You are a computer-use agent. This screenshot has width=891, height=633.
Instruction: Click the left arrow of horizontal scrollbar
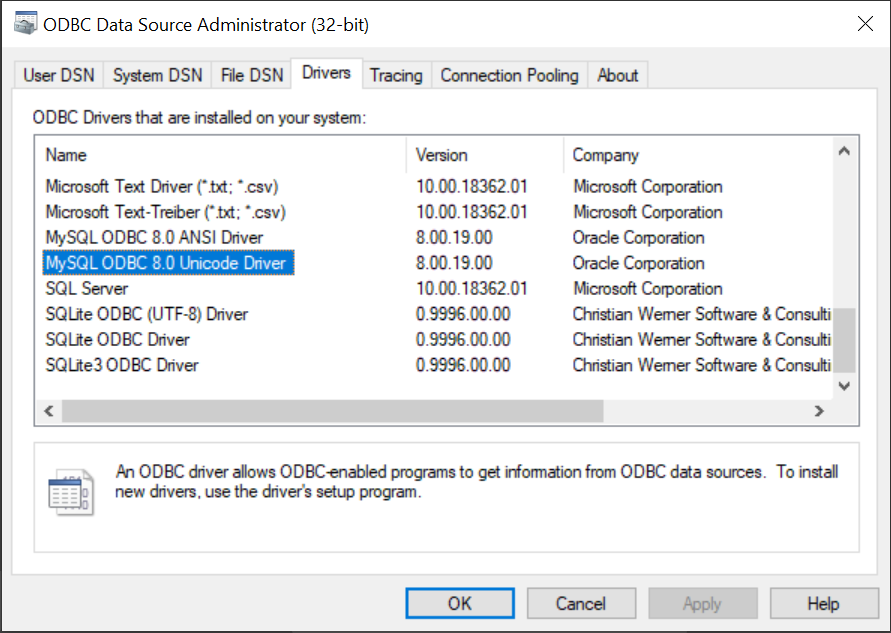(x=49, y=411)
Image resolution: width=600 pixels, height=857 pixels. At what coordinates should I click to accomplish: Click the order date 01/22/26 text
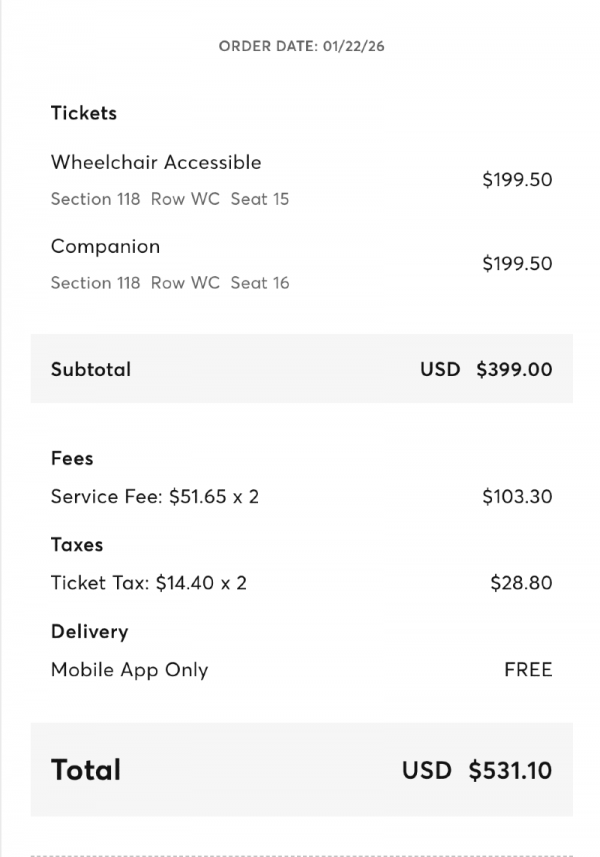point(301,46)
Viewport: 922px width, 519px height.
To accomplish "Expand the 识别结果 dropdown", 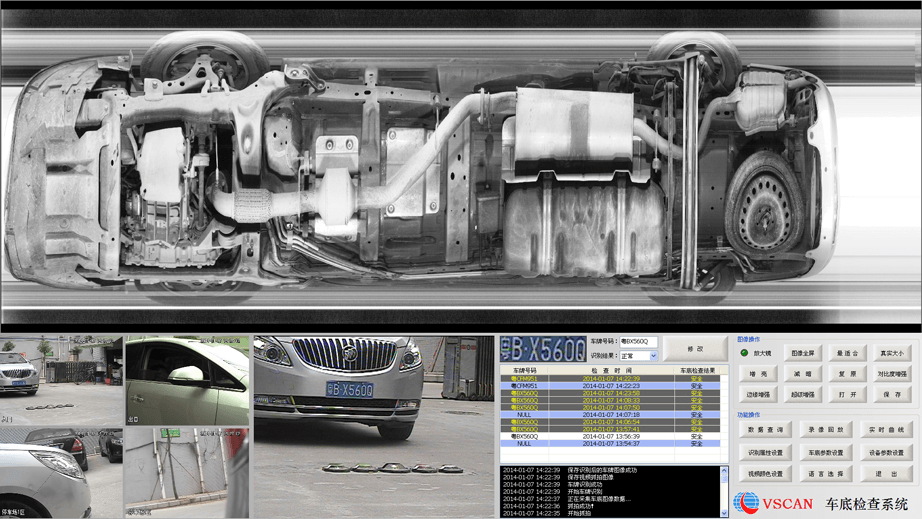I will pyautogui.click(x=652, y=356).
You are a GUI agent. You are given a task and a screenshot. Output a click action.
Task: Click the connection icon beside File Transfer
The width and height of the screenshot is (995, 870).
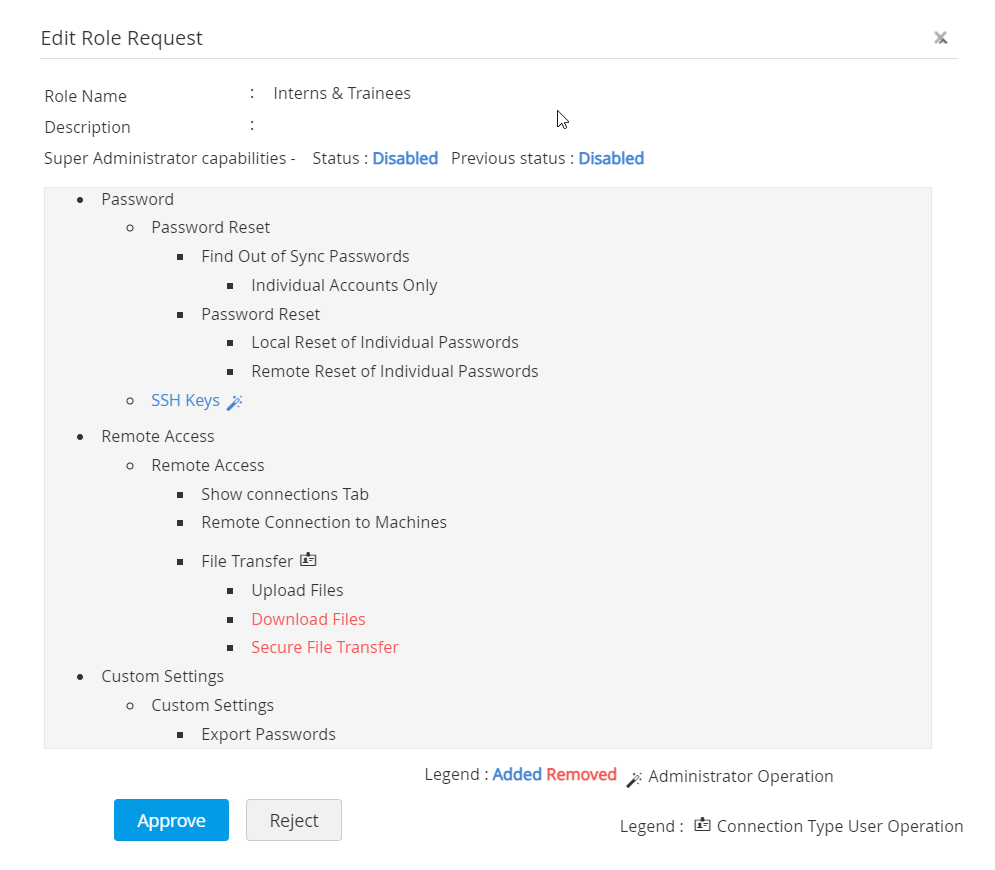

########################################

## Directions for this task
Reproduce the material word for word, starting with the line that contains "You are a GUI" and continuing through the end of the material. Omit the pictures from your output.

## Answer to the exercise
You are a GUI agent. You are given a task and a screenshot. Output a click action.
Task: Click the connection icon beside File Transfer
The width and height of the screenshot is (995, 870).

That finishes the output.